Article 24 the company may purchase its shares in accordance with laws, administrative regulations, departmental rules and the articles of association under the following circumstances:

(I) reduce the registered capital of the company;

(II) merger with other companies holding shares of the company;

(III) use shares for employee stock ownership plan or equity incentive;

(IV) shareholders request the company to purchase their shares because they disagree with the resolution on merger and division of the company made by the general meeting of shareholders;

(V) converting shares into convertible corporate bonds issued by listed companies;

(VI) it is necessary for a listed company to safeguard the company’s value and shareholders’ rights and interests.
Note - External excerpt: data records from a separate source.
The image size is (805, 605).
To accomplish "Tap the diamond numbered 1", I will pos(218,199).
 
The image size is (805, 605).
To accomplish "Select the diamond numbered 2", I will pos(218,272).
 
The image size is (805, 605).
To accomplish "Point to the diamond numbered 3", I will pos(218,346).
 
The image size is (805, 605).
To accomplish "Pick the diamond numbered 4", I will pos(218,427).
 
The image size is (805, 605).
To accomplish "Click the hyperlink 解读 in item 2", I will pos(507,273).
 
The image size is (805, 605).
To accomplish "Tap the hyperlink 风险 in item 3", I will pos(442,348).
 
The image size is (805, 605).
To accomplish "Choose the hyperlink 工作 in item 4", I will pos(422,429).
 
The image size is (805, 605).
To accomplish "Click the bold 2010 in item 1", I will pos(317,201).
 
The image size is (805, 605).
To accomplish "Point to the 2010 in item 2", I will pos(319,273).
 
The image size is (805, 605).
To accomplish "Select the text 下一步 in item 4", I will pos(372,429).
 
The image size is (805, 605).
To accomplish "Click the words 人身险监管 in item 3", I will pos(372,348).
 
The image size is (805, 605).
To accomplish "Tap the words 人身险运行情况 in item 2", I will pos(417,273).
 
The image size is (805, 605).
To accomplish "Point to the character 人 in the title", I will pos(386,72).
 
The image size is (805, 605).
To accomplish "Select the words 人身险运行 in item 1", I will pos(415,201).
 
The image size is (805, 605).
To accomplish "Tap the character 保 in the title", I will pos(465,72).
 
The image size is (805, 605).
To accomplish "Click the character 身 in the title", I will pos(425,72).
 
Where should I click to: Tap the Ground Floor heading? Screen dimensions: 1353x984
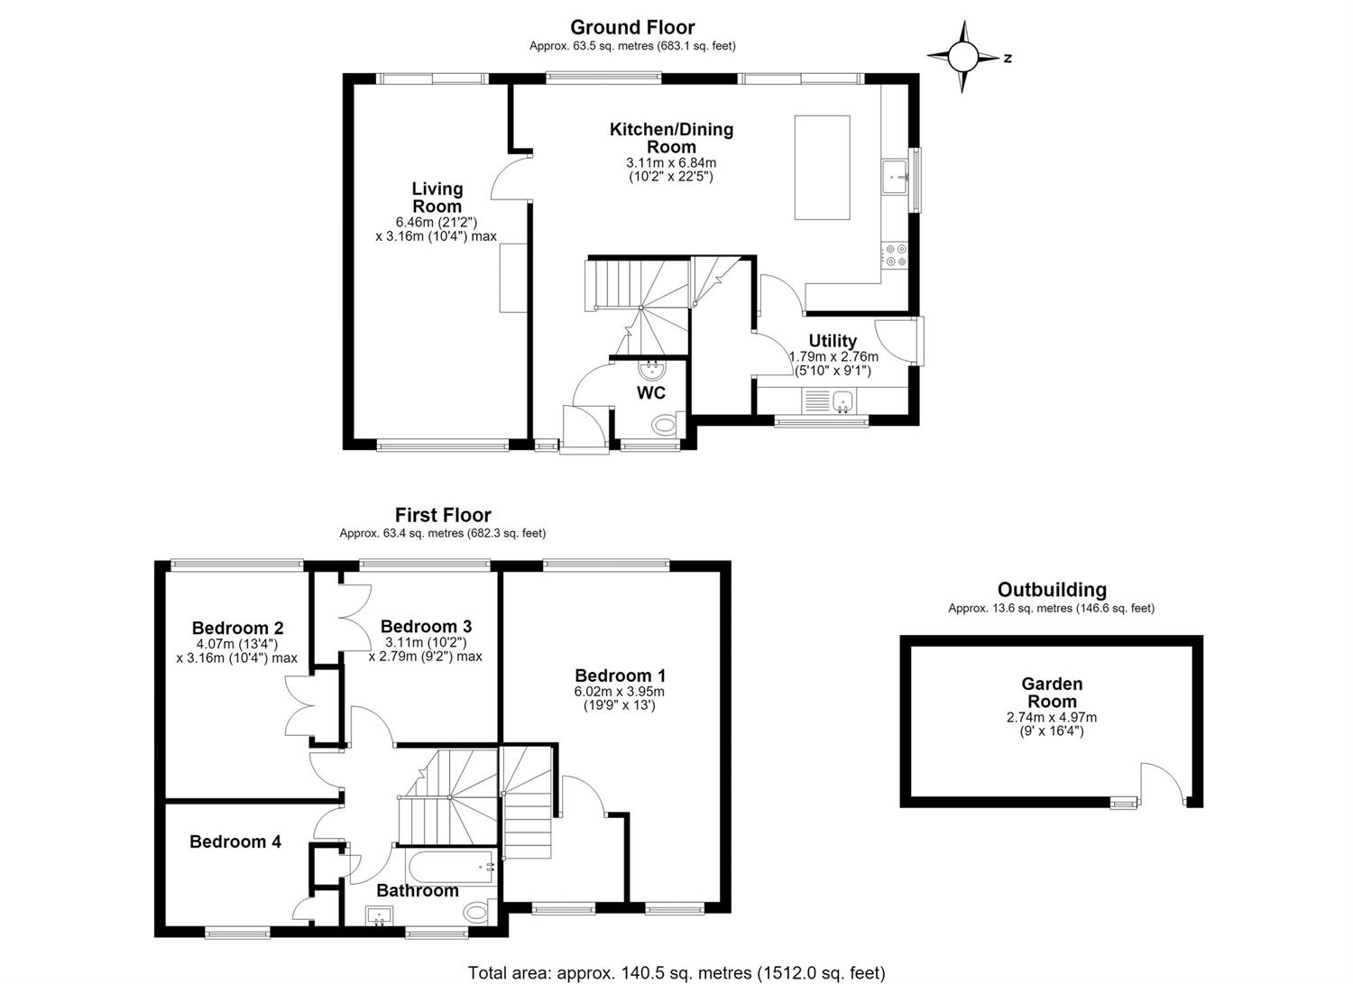[632, 27]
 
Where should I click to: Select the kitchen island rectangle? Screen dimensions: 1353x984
[822, 168]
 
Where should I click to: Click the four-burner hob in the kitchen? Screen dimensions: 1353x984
[895, 255]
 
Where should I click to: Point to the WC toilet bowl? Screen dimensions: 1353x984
[667, 424]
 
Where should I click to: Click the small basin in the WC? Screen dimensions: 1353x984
[652, 368]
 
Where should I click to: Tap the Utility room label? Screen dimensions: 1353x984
[833, 341]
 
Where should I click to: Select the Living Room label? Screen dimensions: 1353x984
[437, 198]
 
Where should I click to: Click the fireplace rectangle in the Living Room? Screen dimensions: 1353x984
[513, 277]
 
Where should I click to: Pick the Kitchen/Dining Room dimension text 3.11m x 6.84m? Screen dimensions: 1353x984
[671, 163]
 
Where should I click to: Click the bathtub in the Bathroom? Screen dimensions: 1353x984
[452, 867]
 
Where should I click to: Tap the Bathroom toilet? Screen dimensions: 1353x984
[480, 912]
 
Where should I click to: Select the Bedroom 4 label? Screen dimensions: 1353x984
[235, 841]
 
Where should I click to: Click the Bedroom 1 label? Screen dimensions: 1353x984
[620, 676]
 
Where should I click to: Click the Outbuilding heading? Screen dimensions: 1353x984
[1052, 590]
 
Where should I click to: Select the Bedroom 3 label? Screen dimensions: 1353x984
[426, 626]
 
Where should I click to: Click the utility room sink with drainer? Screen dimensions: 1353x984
[827, 401]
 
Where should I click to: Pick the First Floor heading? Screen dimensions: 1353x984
[443, 515]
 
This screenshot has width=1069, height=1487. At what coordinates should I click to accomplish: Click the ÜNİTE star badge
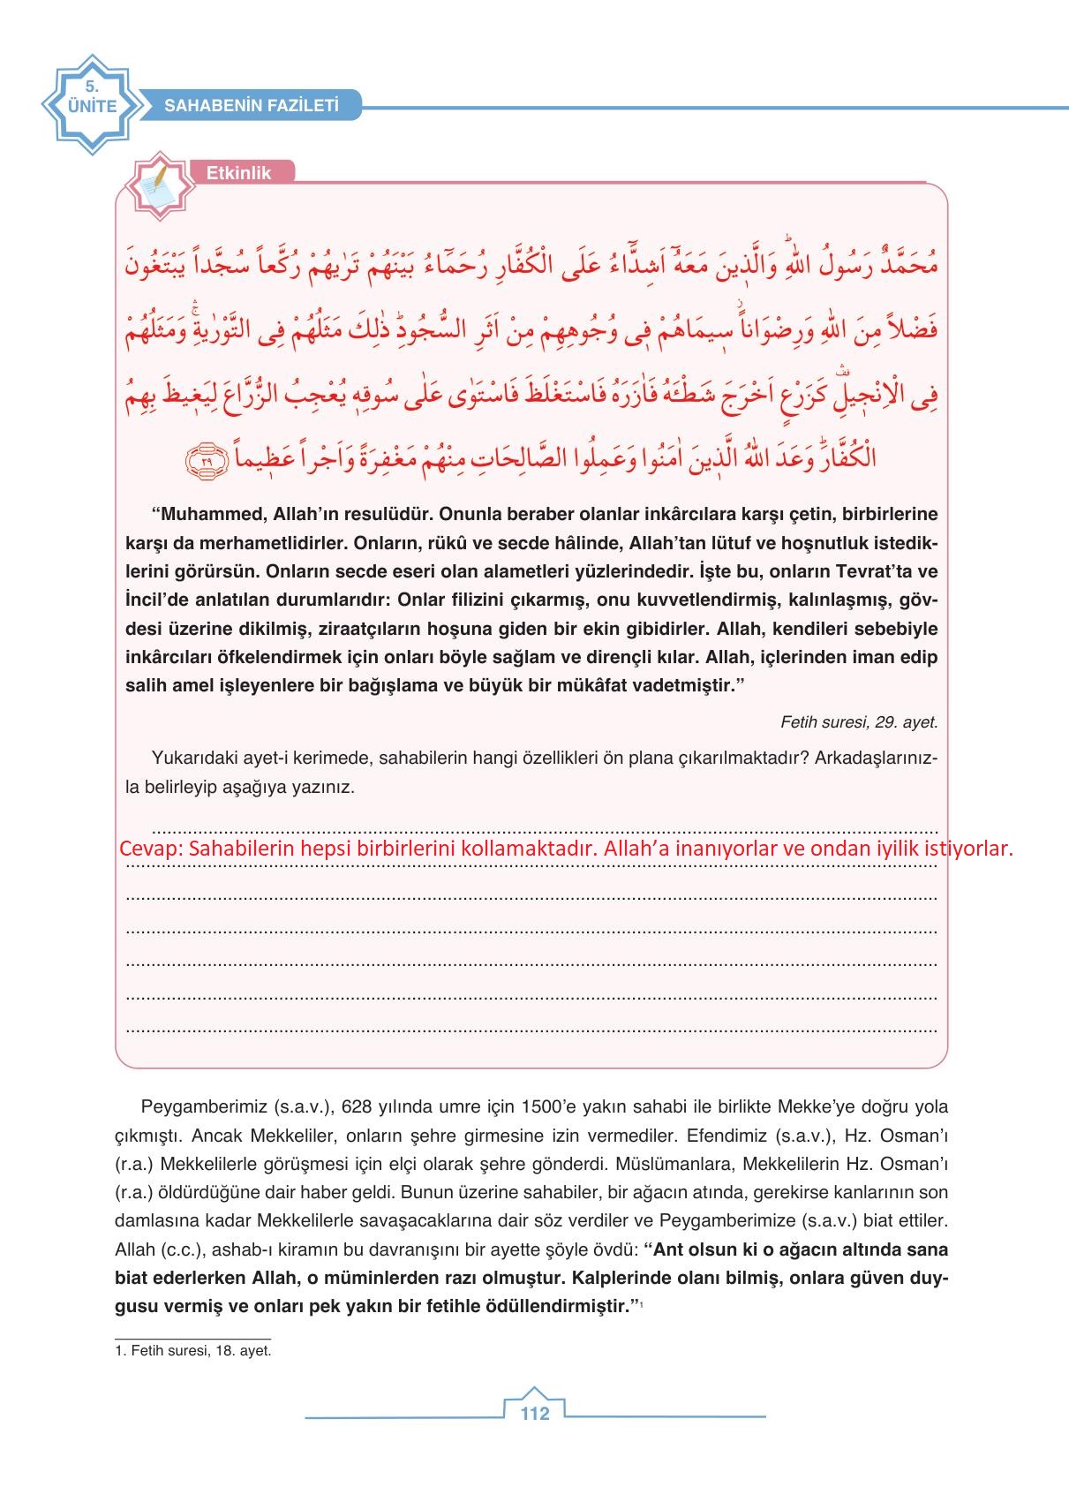[x=90, y=104]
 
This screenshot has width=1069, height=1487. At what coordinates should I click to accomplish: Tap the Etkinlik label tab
[x=238, y=173]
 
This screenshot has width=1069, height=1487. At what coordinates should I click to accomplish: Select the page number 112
[x=535, y=1413]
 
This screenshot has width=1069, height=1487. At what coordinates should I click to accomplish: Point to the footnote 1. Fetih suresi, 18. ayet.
[x=193, y=1351]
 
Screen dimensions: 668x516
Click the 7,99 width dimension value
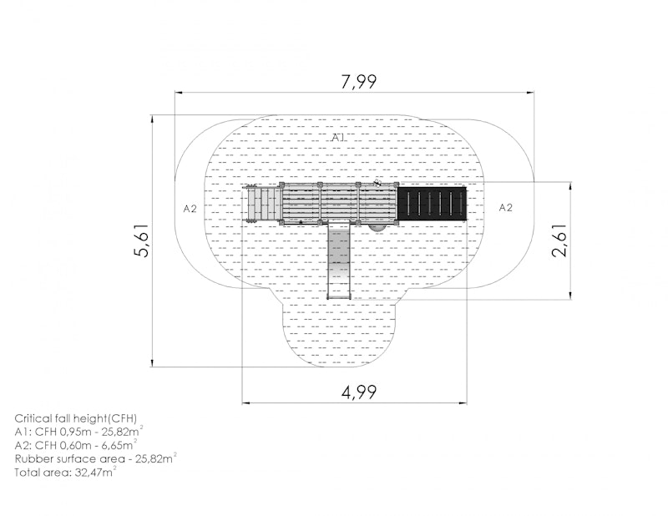click(359, 81)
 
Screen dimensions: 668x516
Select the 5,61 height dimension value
click(141, 240)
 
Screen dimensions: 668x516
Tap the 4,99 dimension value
click(359, 392)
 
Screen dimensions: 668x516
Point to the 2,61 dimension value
click(559, 240)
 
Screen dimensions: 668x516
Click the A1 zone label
click(338, 137)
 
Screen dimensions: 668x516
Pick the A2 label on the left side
click(190, 209)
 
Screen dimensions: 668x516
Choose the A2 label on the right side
click(506, 208)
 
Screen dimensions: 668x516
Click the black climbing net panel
click(432, 203)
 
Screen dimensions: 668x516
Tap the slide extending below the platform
click(339, 259)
The circumstances referred to in Item (VI) of the preceding paragraph shall meet one of the following conditions:

1. The closing price of the company’s shares is lower than the net assets per share in the latest period;

2. Within 20 consecutive trading days, the closing price of the company’s shares has decreased by 30% in total;

3. Other conditions stipulated by the CSRC.

Except for the above circumstances, the company will not purchase the shares of the company.

Article 25 a company may purchase its own shares through public centralized trading or other methods approved by laws and regulations and the CSRC.

Where the company purchases its shares due to the circumstances specified in items (III), (V) and (VI) of paragraph 1 of Article 24 of the articles of association, it shall be carried out through public centralized trading.

Article 26 Where the company purchases its shares due to the circumstances specified in items (I) and (II) of paragraph 1 of Article 24 of the articles of association, it shall be subject to the resolution of the general meeting of shareholders; If the company purchases its shares due to the circumstances specified in items (III), (V) and (VI) of paragraph 1 of Article 24 of the articles of association, it shall be resolved at the meeting of the board of directors attended by more than two-thirds of the directors.

After the company purchases the shares of the company in accordance with paragraph 1 of Article 24 of the articles of association, if it belongs to the situation in Item (I), it shall transfer or cancel it within 10 days from the date of acquisition; In the case of items (II) and (IV), it shall be transferred or cancelled within six months; In the case of items (III), (V) and (VI), the total number of shares held by the company shall not exceed 10% of the total issued shares of the company, and shall be transferred or cancelled within 3 years.

Section 3 share transfer

Article 27 the shares of the company may be transferred according to law.

Article 28 the company does not accept the company’s shares as the subject matter of the pledge.

Article 29 the shares of the company held by the promoters shall not be transferred within one year from the date of establishment of the company. The shares issued before the company’s public offering of shares shall not be transferred within one year from the date when the company’s shares are listed and traded on the stock exchange.

The directors, supervisors and senior managers of the company shall report the shares of the company held by them and their changes to the company. During their tenure, the shares transferred each year shall not exceed 25% of the total number of shares of the same type of the company held by them; The shares held by the company shall not be transferred within 1 year from the date of listing and trading of the company’s shares. The above-mentioned personnel shall not transfer their shares of the company within half a year after their resignation.

Article 30 the company’s directors, supervisors, senior managers and shareholders holding more than 5% of the company’s shares sell the company’s shares or other equity securities held by them within 6 months after buying, or buy them again within 6 months after selling. The proceeds from this shall belong to the company, and the board of directors of the company will recover their proceeds. However, unless the securities company holds more than 5% of the shares due to the purchase of the remaining shares after the package sale and other circumstances stipulated by the securities regulatory authority under the State Council.

The term “shares or other securities with equity nature held by directors, supervisors, senior managers and natural person shareholders” as mentioned in the preceding paragraph includes shares or other securities with equity nature held by their spouses, parents and children and by using other people’s accounts.

If the board of directors of the company fails to implement the provisions of paragraph 1, the shareholders have the right to require the board of directors to implement it within 30 days. If the board of directors of the company fails to implement within the above-mentioned period, the shareholders have the right to directly bring a lawsuit to the people’s court in their own name for the benefit of the company.

If the board of directors of the company fails to implement the provisions of paragraph 1, the responsible directors shall bear joint and several liabilities according to law.

Chapter IV shareholders and general meeting of shareholders

Section 1 shareholders

Article 31 the company shall establish a register of shareholders based on the certificates provided by the securities registration authority. The register of shareholders is sufficient evidence to prove that shareholders hold shares of the company. Shareholders enjoy rights and undertake obligations according to the types of shares they hold; Shareholders holding shares of the same kind shall enjoy the same rights and undertake the same obligations.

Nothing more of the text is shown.